Fiamme a bordo di un convoglio, persone da sfollare vicino ai binari o passaggi a livello danneggiati: per i pompieri e il servizio di intervento delle FFS ogni giornata può nascondere un'emergenza. Il corpo speciale conta circa 10'000 uscite all'anno in tutta la Svizzera, un numero che testimonia l'importanza di una struttura pronta a intervenire 24 ore su 24 per garantire la sicurezza di viaggiatori e merci.
Nell'area industriale di Olten (SO) di recente i pompieri ferroviari hanno mostrato il loro addestramento: una squadra ha aperto le porte ai media per illustrare dal vivo come si svolge un tipico intervento. La simulazione è realistica: da un treno fermo si alza del fumo, pochi istanti dopo arriva un pulmino rosso con la scritta «Feuerwehr». I pompieri scendono, si consultano e iniziano le operazioni. Poco dopo giunge anche il treno antincendio e soccorso, che dal suo serbatoio da 48'000 litri d'acqua inizia a irrorare il convoglio avvolto dal fumo.
Il team delle FFS è composto da 340 persone distribuite in 15 sedi su tutto il territorio nazionale. Il parco mezzi conta 15 treni antincendio e soccorso, 15 veicoli di primo intervento e 50 automezzi stradali. La struttura è pensata per garantire tempi di reazione rapidissimi, spiega Daniel Zimmermann, responsabile d'area per la Svizzera centrale: «La segnalazione di un evento arriva alla centrale operativa, che allerta la sede più vicina: dobbiamo essere in movimento entro cinque minuti».
A Olten operano 28 persone, guidate dal responsabile Bruno Gugelmann. «I nostri turni durano 24 ore», racconta, mostrando la caserma che comprende camere da letto, sale soggiorno e uffici. Il raggio d'azione è ampio e flessibile: «Il nostro settore arriva fino a Soletta, Brugg (AG) e Sursee (LU), ma se la sede di Basilea ha un intervento, possiamo essere inviati anche lì». A decidere gli spostamenti è la centrale operativa di Berna, che valuta di volta in volta come garantire al meglio la sicurezza di persone e beni.

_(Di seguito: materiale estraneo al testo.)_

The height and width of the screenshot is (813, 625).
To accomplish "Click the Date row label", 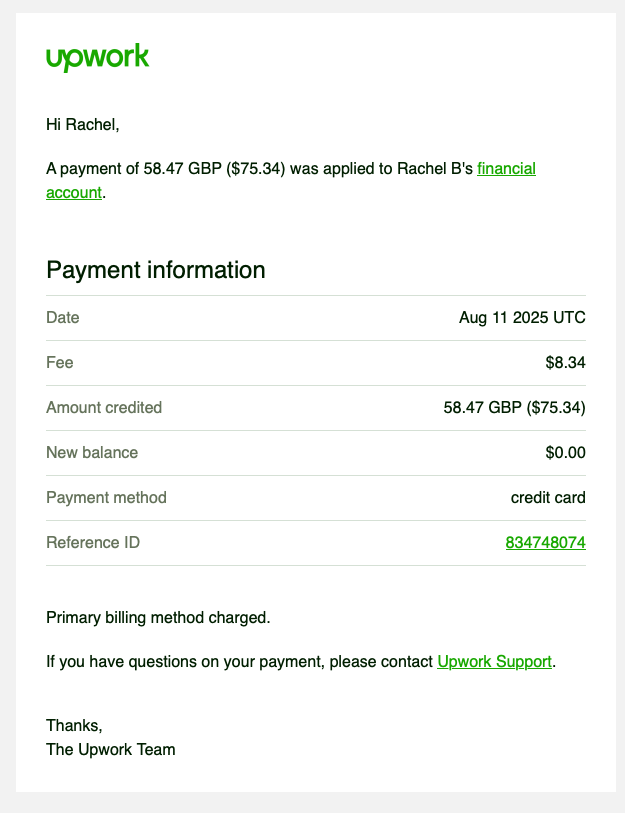I will [x=63, y=318].

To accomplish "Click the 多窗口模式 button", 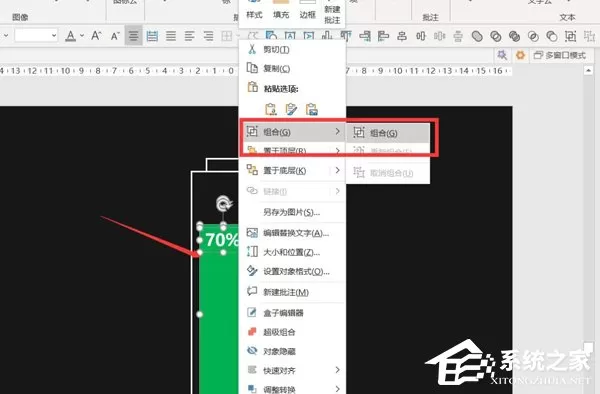I will click(x=560, y=55).
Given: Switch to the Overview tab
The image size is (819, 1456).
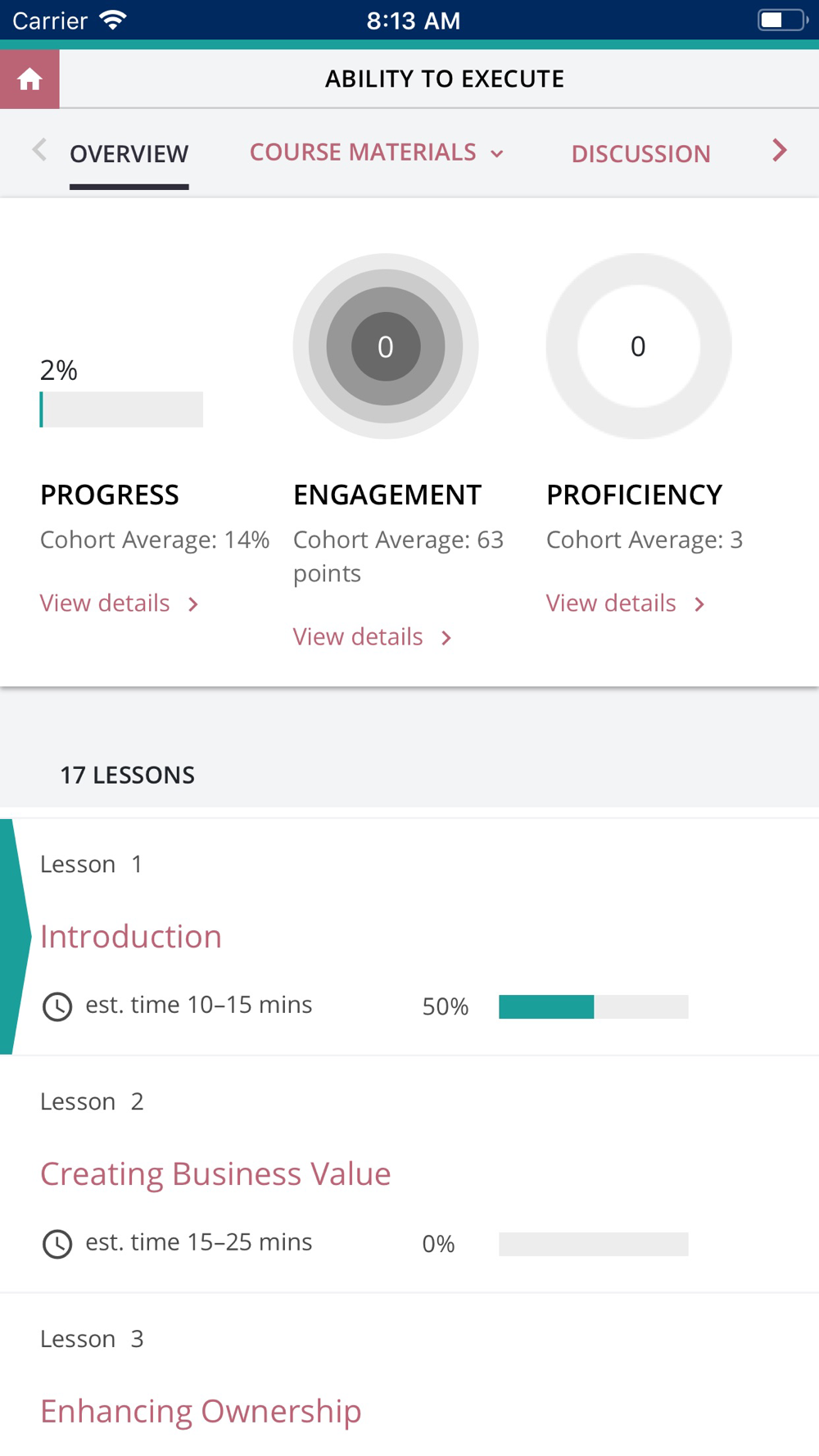Looking at the screenshot, I should click(129, 154).

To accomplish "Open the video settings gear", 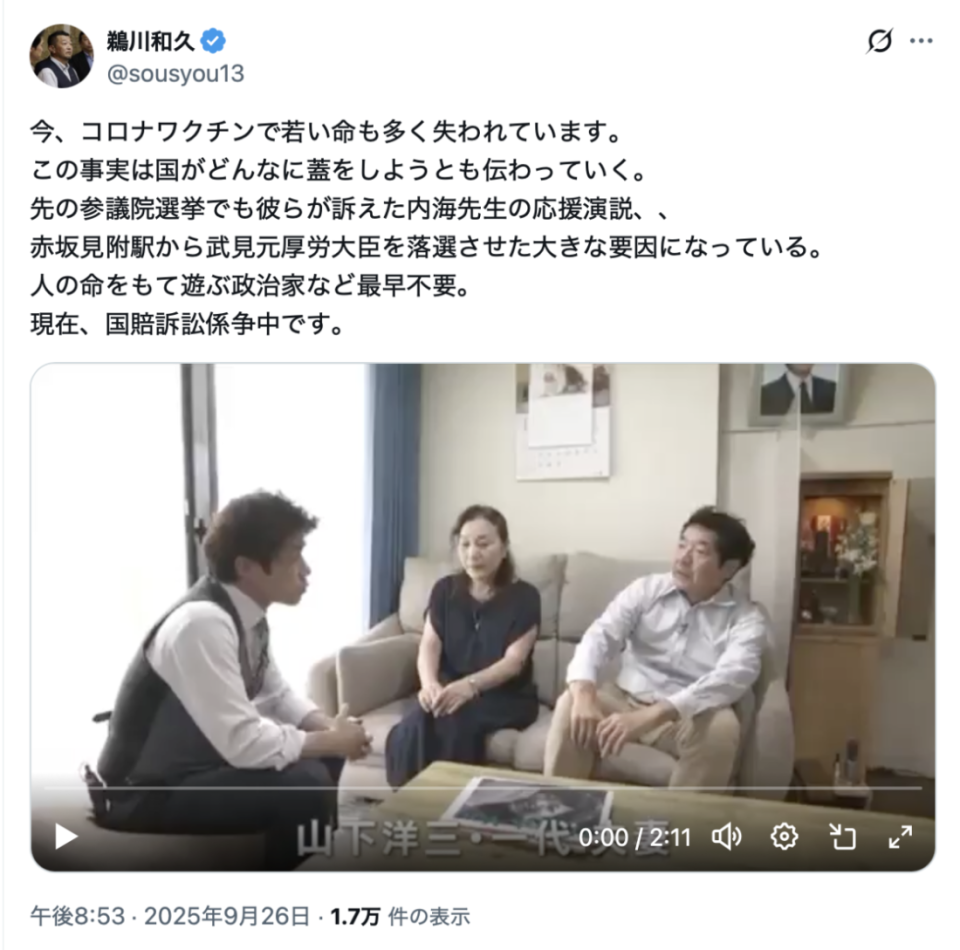I will 784,836.
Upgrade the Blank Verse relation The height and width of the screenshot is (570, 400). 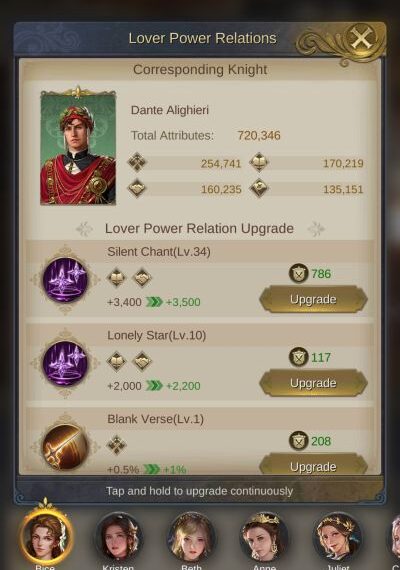tap(313, 464)
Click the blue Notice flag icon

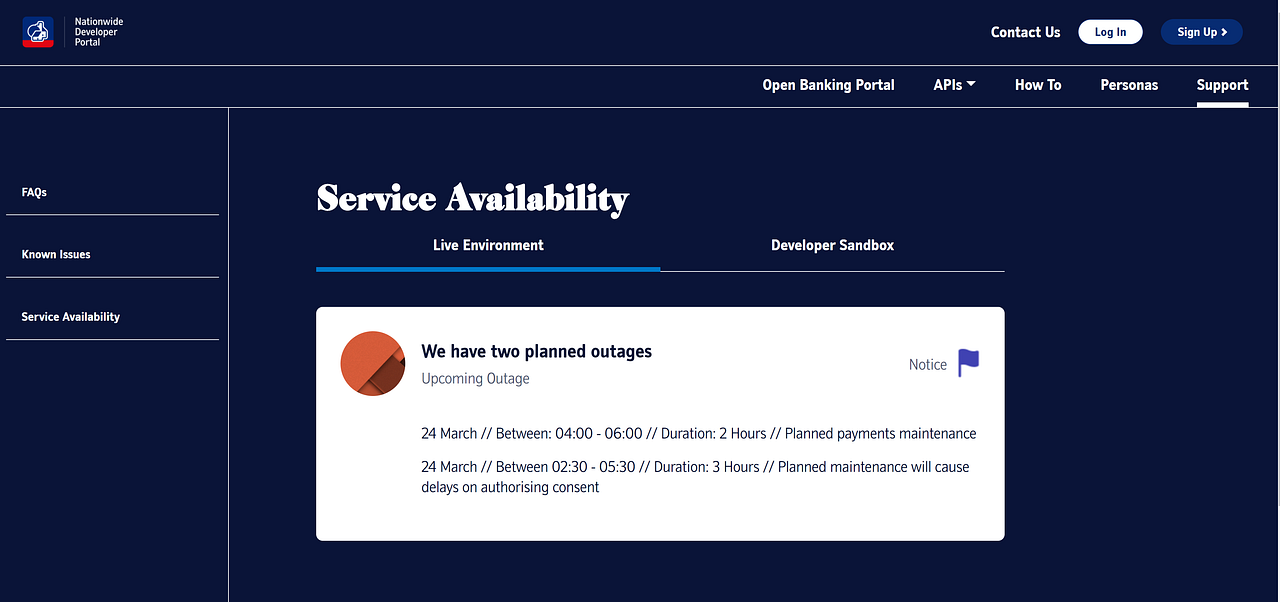click(x=968, y=362)
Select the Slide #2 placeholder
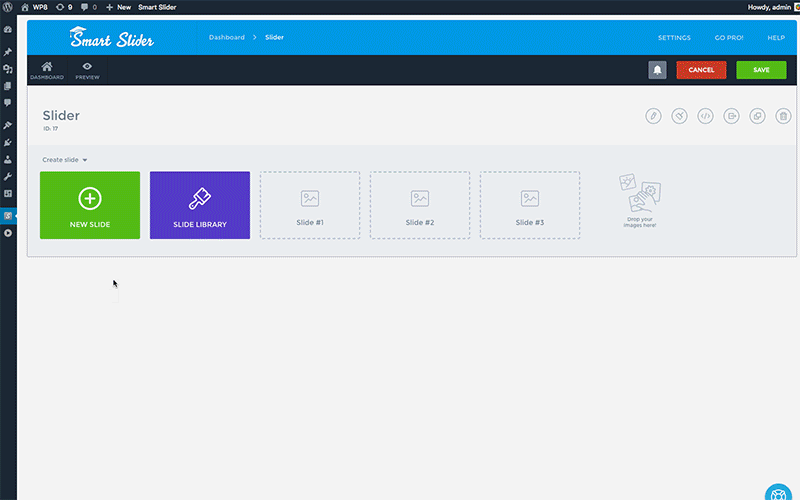 tap(420, 205)
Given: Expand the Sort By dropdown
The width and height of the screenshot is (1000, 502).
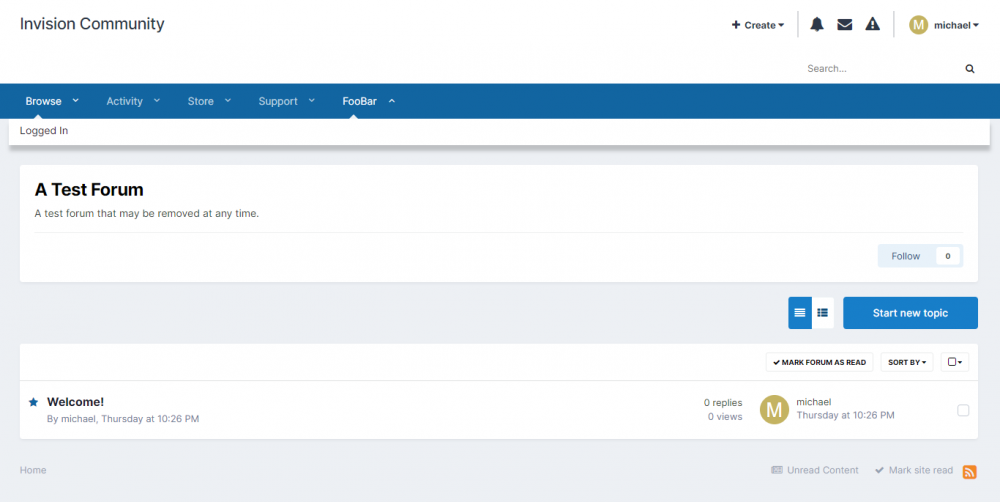Looking at the screenshot, I should pyautogui.click(x=906, y=362).

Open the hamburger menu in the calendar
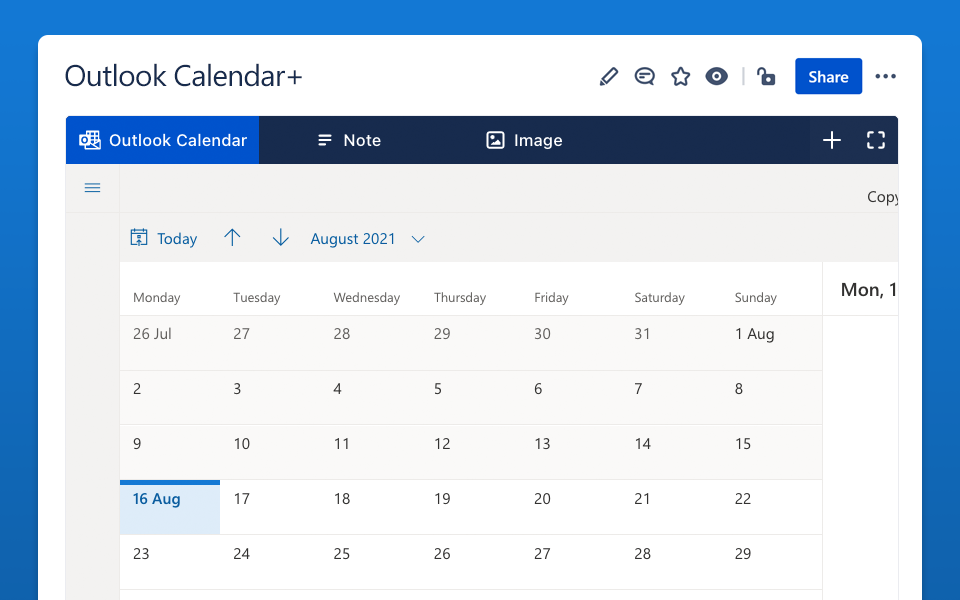92,187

L'esercitazione di Olten ha messo in luce non solo la prontezza della squadra, ma anche la complessità di un servizio che deve fare i conti con le specificità della rete ferroviaria: binari, treni in movimento, tensione elettrica, spazi ristretti. La presenza di un apposito treno antincendio, con una capacità d'acqua paragonabile a quella di diverse autobotti stradali, è uno dei tratti distintivi del corpo, che può così raggiungere i punti più impervi della rete senza dipendere esclusivamente dalle strade.
Con l'estate che porta con sé il rischio di roghi e il traffico ferroviario che non si ferma mai, i pompieri delle FFS restano insomma sentinelle silenziose ma essenziali del trasporto pubblico elvetico: pronte a scattare in meno di 300 secondi dalla chiamata.